There are industries where profits are huge and disruption is badly needed. Airlines are not one of them, afaik; ever since low-cost became a thing, they've been under constant economic pressure and usually operate on razor-thin margins, at least in Europe. Mid-size companies have all but disappeared, even giants like British Airways and KLM have been permanently de-structured.

Flying is an expensive and risky business, piling up the pressure is likely to generate even more safety issues than we already have today. If you're all about price, just fly with RyanAir and be sure that nobody can ask you for less money than they do.



> Airlines are not one of them, afaik

Oh the big consolidated IATA airlines are raking it in, don't worry about them

"On a per passenger basis, [IATA] airlines will make a net profit of $7.08 in 2015. That is up on the $6.02 earned in 2014 and more than double the $3.38 earnings per passenger achieved in 2013."

http://www.iata.org/pressroom/pr/Pages/2014-12-10-01.aspx

Incidentally, Ryanair are frequently not the cheapest. They rely on people assuming that; sometimes IATA behemoths are actually cheaper.


$7 on a ticket costing hundreds is hardly "raking it in".


Thin margins don't mean thin profits. See: Walmart.


Airlines make seriously thin profits.


How much -profit- should they be making?


Decentralization to the rescue? Create a decentralized system by which such scripts can be circulated and updated without anyone owning them.

In general I live by (0) anything that can be scripted and automated should be automated and (1) humans and machines are no different and the boundary between human and machine will blur in the future, so we might as well stop differentiating the two now, assume the customer is infinitely smart, and define all policies and business models using only initial state and final state of the customer rather than the process the customer went through to reach that state.

For example, my library books can be renewed online (or else one pays a fine). This can be automated. Thus, I write a script to abstract this problem out of my life. The library need only care when the loan out and when they get back, everything else about the system including whether it's a collection of silicon components or a collection of sodium-potassium-pump components that causes the state transitions at book renewals is none of their business. If I invented something that used germanium to cause a renewal (and biologists can't figure out whether to define it as living or nonliving, intelligent or nonintelligent), the library shouldn't care.
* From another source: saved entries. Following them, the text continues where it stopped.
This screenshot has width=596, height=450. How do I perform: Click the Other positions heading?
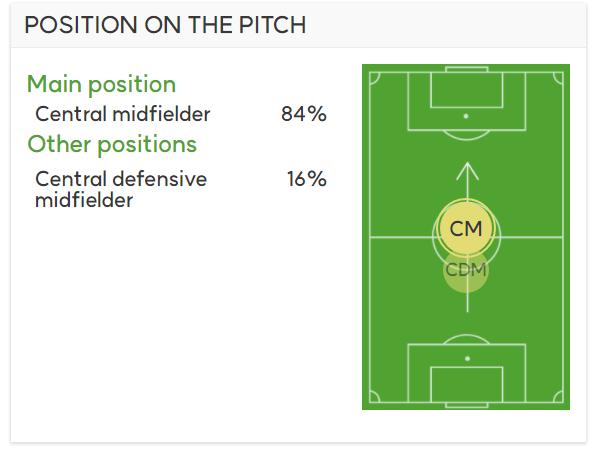[x=112, y=144]
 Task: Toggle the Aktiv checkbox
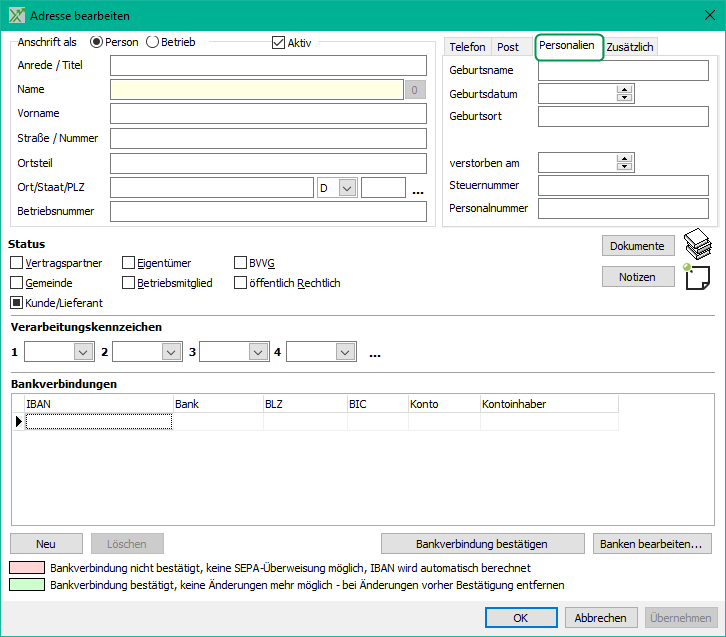click(x=279, y=43)
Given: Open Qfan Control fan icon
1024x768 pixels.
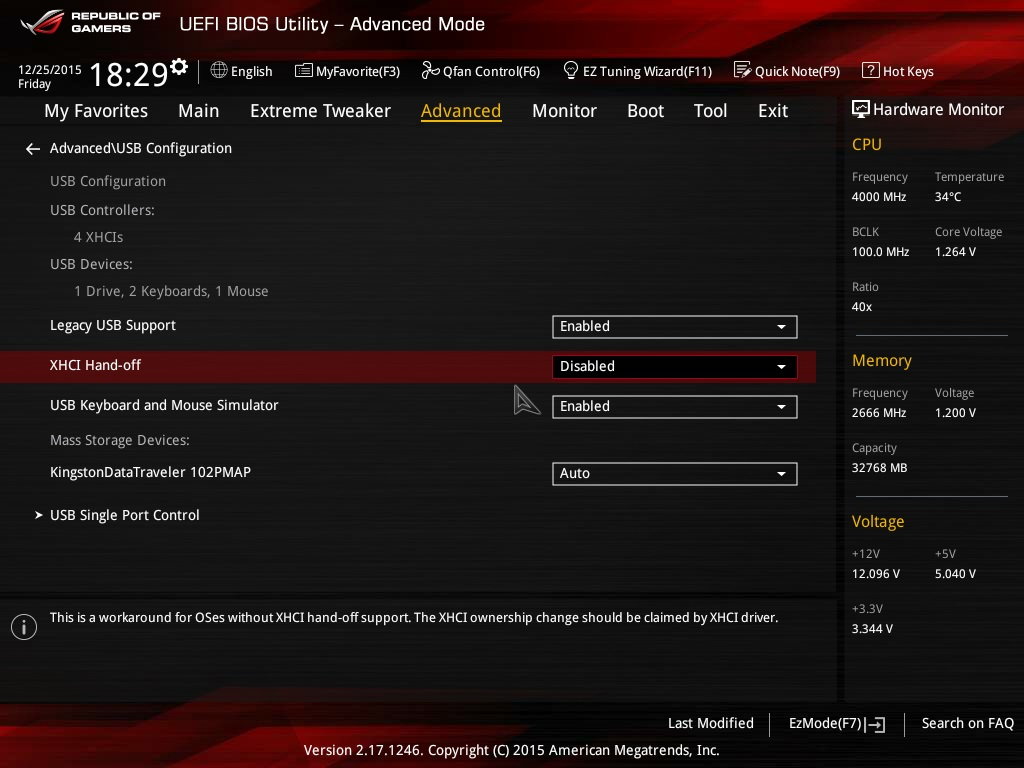Looking at the screenshot, I should [431, 71].
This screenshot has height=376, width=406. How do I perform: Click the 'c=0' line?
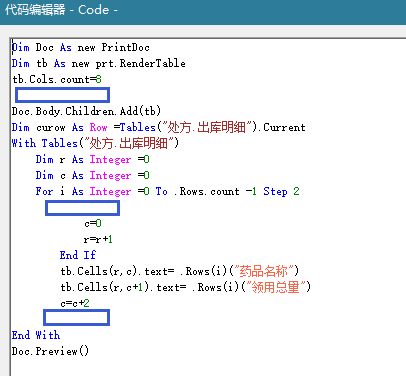coord(93,223)
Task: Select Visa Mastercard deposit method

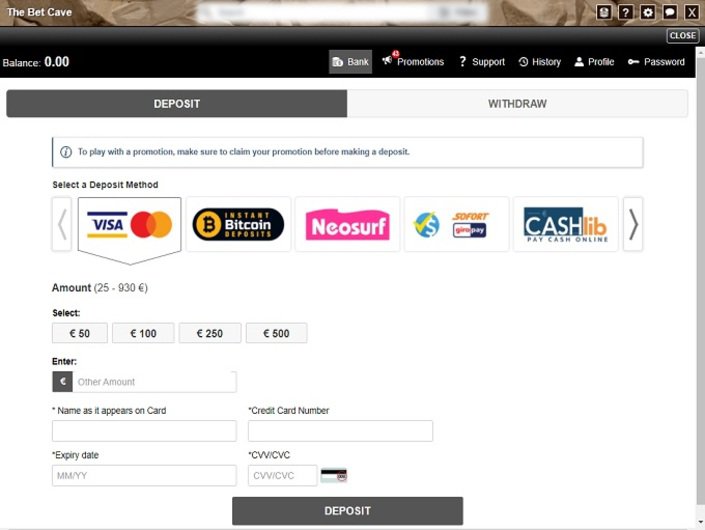Action: 129,224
Similarly, it's none of the airline's business whether it's sodium-potassium, silicon, or germanium that transfers entropy about tickets; the initial and final states are the same. if I can gain information about airline tickets by manually querying 1000 times from different parameters, that process should be scripted and automated.

I'm a machine just like my computer, just a much slower one.


> If you're all about price, just fly with RyanAir and be sure that nobody can ask you for less money than they do.

And that (from what I heard) if anything goes wrong you're fucked, because RyanAir flights tend to take as little reserve fuel as legally possible.